I could go on and on, but you get the picture. Everywhere we turn there seems to be an opportunity for us moms (and dads!) to feel guilty about what we’re not doing, what we could be doing better or what we think we should be doing differently. It seems to be worse during the holidays, and amplified across social media networks.
During what should be the most magical time of year, it is easy as a working mom to worry about the things I’m not doing. Those lists above aren’t just ones I made up, they’re things I’ve struggle with and felt guilty about myself. But at the end of the day, pictures with Santa, a silly elf and holiday cards are not important. So I’m starting my new year’s resolutions a little early this year and resolving to let it go. I hope you’ll join me!
My sons aren’t going to be upset that they don’t meet Santa until December 23 (or at all if that’s how this year turns out). They won’t know that the elf even exists. And I’ve always loved the idea of Happy New Year cards anyway. The holidays are not about how much you can get done. They are not about capturing the perfect picture to post online for everyone to see. They are not about having the most decorated house or getting your gifts wrapped before Black Friday is over.

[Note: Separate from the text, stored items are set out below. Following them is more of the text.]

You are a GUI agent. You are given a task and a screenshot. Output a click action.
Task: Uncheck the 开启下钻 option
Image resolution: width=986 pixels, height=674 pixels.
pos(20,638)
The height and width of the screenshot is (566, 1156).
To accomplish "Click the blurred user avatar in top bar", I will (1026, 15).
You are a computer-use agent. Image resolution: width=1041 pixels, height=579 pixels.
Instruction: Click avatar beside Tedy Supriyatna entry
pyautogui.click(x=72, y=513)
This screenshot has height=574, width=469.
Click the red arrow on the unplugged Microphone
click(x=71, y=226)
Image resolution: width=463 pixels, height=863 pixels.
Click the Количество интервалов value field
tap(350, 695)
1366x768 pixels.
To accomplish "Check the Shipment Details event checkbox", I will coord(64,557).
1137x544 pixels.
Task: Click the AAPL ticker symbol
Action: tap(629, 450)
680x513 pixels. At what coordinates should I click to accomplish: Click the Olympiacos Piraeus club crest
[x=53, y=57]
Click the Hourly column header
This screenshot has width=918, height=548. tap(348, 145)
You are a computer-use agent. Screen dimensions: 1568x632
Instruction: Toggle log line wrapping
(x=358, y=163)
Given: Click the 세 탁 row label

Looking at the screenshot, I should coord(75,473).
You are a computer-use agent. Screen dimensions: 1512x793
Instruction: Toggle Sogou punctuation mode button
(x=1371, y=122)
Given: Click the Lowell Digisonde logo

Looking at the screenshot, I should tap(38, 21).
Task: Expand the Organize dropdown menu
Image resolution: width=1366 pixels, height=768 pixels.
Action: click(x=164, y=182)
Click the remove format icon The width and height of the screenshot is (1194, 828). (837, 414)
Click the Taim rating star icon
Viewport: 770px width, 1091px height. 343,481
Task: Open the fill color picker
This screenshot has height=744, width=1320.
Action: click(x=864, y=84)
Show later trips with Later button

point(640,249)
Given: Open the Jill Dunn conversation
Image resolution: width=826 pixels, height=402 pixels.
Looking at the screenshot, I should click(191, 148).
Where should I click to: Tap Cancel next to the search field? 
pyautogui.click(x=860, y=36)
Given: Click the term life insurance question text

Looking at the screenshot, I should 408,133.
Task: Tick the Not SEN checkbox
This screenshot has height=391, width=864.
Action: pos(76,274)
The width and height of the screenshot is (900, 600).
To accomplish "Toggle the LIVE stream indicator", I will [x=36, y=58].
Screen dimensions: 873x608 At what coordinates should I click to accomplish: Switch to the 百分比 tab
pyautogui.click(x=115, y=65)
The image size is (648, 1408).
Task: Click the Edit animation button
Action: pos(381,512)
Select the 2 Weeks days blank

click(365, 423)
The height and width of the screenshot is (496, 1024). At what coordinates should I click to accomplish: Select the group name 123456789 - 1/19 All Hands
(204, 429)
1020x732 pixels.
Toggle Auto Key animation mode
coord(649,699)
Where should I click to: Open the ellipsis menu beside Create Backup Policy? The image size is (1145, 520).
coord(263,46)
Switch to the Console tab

The holiday season is about spending time with friends and family. It’s about joy and love and celebration. It’s about welcoming in the New Year and all that a fresh start entails. So please, join me in my campaign to let go of the mommy guilt this holiday season. Know that whatever you are doing is more than enough. Don’t spend one more minute feeling bad for the things you are not doing! Instead, raise a glass with me to a wonderful year and know that your children are blessed to have you and that you are doing a great job as their mommy!